How to complete this task
For each line below with the word "dropdown", write out a copy.

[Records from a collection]

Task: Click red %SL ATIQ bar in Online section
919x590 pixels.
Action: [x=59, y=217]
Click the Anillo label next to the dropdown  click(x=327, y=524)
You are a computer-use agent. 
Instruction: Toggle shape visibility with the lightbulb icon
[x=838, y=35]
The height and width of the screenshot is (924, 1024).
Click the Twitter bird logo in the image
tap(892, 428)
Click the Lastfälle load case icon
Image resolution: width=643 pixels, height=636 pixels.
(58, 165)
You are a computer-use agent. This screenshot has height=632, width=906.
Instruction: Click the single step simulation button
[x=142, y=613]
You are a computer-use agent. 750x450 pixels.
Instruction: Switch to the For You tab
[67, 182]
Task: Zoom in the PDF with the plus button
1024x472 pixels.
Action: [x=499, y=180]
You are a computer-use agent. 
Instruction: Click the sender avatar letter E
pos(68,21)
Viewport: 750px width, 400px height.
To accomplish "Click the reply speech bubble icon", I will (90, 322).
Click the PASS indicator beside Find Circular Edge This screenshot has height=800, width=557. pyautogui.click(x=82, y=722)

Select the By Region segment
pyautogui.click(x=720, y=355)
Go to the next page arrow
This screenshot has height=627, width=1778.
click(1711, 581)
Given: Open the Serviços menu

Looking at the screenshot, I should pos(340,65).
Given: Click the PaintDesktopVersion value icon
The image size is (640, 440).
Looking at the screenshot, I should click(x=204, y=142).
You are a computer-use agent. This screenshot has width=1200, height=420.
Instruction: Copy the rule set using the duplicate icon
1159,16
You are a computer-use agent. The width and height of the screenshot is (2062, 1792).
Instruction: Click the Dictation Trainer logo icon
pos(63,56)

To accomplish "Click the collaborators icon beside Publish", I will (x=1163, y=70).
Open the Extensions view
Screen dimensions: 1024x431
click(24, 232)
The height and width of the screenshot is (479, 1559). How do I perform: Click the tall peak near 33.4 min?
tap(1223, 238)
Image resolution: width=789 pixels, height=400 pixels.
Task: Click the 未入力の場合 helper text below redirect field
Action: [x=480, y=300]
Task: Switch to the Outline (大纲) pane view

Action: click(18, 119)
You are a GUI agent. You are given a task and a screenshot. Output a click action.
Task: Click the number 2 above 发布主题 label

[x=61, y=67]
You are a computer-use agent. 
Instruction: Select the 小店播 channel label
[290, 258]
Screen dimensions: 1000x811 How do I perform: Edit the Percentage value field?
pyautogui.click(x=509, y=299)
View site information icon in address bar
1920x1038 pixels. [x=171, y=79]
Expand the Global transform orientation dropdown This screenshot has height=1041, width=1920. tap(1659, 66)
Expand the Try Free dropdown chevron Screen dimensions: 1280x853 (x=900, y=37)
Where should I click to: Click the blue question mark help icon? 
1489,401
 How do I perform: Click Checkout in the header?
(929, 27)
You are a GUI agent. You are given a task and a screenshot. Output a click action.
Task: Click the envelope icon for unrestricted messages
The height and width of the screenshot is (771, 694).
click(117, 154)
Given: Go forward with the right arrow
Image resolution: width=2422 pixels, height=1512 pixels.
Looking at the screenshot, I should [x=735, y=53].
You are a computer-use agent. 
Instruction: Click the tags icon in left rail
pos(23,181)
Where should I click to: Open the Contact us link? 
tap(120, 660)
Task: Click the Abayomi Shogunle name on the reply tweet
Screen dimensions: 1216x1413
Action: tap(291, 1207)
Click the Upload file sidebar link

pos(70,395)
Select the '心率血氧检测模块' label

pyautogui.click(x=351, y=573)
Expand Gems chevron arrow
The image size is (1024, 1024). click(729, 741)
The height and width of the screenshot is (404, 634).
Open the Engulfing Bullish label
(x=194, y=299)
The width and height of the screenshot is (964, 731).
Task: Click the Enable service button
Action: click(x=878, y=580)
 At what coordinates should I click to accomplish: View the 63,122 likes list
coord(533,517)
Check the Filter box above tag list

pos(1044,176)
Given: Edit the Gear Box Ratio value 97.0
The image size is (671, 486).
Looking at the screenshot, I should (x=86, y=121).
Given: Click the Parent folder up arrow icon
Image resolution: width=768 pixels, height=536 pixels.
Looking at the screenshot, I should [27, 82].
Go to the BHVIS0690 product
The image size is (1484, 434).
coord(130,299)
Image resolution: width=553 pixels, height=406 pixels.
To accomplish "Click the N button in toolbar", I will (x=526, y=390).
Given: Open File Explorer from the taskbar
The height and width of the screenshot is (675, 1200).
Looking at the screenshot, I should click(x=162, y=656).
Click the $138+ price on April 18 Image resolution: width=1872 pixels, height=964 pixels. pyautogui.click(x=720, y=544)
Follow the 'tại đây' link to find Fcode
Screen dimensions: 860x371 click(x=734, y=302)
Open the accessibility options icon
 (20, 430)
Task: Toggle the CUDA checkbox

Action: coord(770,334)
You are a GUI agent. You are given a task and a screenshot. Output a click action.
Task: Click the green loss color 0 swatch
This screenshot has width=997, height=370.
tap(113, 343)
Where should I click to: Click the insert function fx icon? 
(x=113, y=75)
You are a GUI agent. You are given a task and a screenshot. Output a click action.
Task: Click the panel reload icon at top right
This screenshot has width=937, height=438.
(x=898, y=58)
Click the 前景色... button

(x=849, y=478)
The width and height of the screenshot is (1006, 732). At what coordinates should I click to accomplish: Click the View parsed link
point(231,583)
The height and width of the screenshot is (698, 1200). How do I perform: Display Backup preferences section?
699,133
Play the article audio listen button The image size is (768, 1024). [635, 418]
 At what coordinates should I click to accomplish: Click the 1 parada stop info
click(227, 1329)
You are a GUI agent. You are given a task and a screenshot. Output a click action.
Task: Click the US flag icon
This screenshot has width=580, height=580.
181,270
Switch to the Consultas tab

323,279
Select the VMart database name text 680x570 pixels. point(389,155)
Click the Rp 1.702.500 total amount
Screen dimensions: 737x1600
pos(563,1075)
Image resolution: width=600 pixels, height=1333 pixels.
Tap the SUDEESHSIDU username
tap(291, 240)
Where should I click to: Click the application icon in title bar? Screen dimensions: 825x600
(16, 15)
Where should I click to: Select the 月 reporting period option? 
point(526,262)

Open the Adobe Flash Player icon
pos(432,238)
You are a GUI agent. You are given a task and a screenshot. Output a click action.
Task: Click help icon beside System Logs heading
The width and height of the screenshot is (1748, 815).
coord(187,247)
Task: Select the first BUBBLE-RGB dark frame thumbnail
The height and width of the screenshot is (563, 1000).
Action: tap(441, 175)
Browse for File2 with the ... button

Solution
Click the Anillo label next to the dropdown  click(x=327, y=524)
Expand the Global transform orientation dropdown This screenshot has height=1041, width=1920. tap(1659, 66)
Expand the Try Free dropdown chevron Screen dimensions: 1280x853 (x=900, y=37)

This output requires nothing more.